(Exercise material)

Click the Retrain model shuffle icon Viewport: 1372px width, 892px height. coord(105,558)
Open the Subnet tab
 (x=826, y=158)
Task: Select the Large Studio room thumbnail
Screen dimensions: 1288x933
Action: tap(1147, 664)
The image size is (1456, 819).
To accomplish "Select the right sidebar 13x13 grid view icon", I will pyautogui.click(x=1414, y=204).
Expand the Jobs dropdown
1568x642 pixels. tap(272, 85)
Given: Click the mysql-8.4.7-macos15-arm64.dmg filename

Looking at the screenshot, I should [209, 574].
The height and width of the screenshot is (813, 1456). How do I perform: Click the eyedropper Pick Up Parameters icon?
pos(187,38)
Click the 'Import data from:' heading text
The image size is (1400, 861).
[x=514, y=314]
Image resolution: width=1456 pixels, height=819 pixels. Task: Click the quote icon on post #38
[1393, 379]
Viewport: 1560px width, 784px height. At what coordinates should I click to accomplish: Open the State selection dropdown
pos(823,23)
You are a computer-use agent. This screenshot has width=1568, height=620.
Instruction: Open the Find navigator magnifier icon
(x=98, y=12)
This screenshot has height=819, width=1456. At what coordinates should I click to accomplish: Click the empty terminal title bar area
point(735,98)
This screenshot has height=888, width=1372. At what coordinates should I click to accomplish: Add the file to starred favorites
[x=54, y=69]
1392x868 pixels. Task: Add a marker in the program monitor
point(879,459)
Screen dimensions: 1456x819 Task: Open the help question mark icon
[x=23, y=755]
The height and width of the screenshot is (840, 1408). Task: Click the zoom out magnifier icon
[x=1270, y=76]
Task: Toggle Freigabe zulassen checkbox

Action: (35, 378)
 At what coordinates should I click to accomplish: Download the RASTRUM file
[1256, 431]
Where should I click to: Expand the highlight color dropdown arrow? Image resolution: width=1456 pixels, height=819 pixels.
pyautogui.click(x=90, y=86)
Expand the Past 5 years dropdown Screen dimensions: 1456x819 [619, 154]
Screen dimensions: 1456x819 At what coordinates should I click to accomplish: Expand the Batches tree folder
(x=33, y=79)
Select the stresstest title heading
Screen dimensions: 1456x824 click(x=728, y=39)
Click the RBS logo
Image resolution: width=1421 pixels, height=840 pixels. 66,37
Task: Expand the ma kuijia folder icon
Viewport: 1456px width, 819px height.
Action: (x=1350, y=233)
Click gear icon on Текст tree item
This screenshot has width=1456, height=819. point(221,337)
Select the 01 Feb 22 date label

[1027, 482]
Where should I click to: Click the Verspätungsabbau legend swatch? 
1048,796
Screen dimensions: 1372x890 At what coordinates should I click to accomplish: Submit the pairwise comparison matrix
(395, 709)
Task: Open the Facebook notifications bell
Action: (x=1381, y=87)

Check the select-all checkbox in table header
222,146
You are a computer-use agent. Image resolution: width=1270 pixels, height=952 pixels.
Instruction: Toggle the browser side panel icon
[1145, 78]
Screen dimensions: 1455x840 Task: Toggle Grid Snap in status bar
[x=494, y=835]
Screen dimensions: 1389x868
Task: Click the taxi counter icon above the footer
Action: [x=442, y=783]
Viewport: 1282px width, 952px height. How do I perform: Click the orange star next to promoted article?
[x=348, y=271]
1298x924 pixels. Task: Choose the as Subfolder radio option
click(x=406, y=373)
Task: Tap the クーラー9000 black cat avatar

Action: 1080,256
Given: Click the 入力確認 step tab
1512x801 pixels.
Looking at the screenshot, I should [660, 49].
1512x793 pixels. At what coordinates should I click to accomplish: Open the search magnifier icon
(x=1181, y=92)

(End Exercise material)

Your instructions ▸ The records above are to be copied out exactly, line for line.

Response area ▸
Click the Retrain model shuffle icon Viewport: 1372px width, 892px height. coord(105,558)
Open the Subnet tab
 (x=826, y=158)
Task: Select the Large Studio room thumbnail
Screen dimensions: 1288x933
Action: tap(1147, 664)
The image size is (1456, 819).
To accomplish "Select the right sidebar 13x13 grid view icon", I will pyautogui.click(x=1414, y=204).
Expand the Jobs dropdown
1568x642 pixels. tap(272, 85)
Given: Click the mysql-8.4.7-macos15-arm64.dmg filename

Looking at the screenshot, I should [209, 574].
The height and width of the screenshot is (813, 1456). How do I perform: Click the eyedropper Pick Up Parameters icon?
pos(187,38)
Click the 'Import data from:' heading text
The image size is (1400, 861).
[x=514, y=314]
Image resolution: width=1456 pixels, height=819 pixels. Task: Click the quote icon on post #38
[1393, 379]
Viewport: 1560px width, 784px height. At what coordinates should I click to accomplish: Open the State selection dropdown
pos(823,23)
You are a computer-use agent. This screenshot has width=1568, height=620.
Instruction: Open the Find navigator magnifier icon
(x=98, y=12)
This screenshot has height=819, width=1456. At what coordinates should I click to accomplish: Click the empty terminal title bar area
point(735,98)
This screenshot has height=888, width=1372. At what coordinates should I click to accomplish: Add the file to starred favorites
[x=54, y=69]
1392x868 pixels. Task: Add a marker in the program monitor
point(879,459)
Screen dimensions: 1456x819 Task: Open the help question mark icon
[x=23, y=755]
The height and width of the screenshot is (840, 1408). Task: Click the zoom out magnifier icon
[x=1270, y=76]
Task: Toggle Freigabe zulassen checkbox

Action: (35, 378)
 At what coordinates should I click to accomplish: Download the RASTRUM file
[1256, 431]
Where should I click to: Expand the highlight color dropdown arrow? Image resolution: width=1456 pixels, height=819 pixels.
pyautogui.click(x=90, y=86)
Expand the Past 5 years dropdown Screen dimensions: 1456x819 [619, 154]
Screen dimensions: 1456x819 At what coordinates should I click to accomplish: Expand the Batches tree folder
(x=33, y=79)
Select the stresstest title heading
Screen dimensions: 1456x824 click(x=728, y=39)
Click the RBS logo
Image resolution: width=1421 pixels, height=840 pixels. 66,37
Task: Expand the ma kuijia folder icon
Viewport: 1456px width, 819px height.
Action: (x=1350, y=233)
Click gear icon on Текст tree item
This screenshot has width=1456, height=819. point(221,337)
Select the 01 Feb 22 date label

[1027, 482]
Where should I click to: Click the Verspätungsabbau legend swatch? 
1048,796
Screen dimensions: 1372x890 At what coordinates should I click to accomplish: Submit the pairwise comparison matrix
(395, 709)
Task: Open the Facebook notifications bell
Action: (x=1381, y=87)

Check the select-all checkbox in table header
222,146
You are a computer-use agent. Image resolution: width=1270 pixels, height=952 pixels.
Instruction: Toggle the browser side panel icon
[1145, 78]
Screen dimensions: 1455x840 Task: Toggle Grid Snap in status bar
[x=494, y=835]
Screen dimensions: 1389x868
Task: Click the taxi counter icon above the footer
Action: [x=442, y=783]
Viewport: 1282px width, 952px height. How do I perform: Click the orange star next to promoted article?
[x=348, y=271]
1298x924 pixels. Task: Choose the as Subfolder radio option
click(x=406, y=373)
Task: Tap the クーラー9000 black cat avatar

Action: 1080,256
Given: Click the 入力確認 step tab
1512x801 pixels.
Looking at the screenshot, I should [660, 49].
1512x793 pixels. At what coordinates should I click to accomplish: Open the search magnifier icon
(x=1181, y=92)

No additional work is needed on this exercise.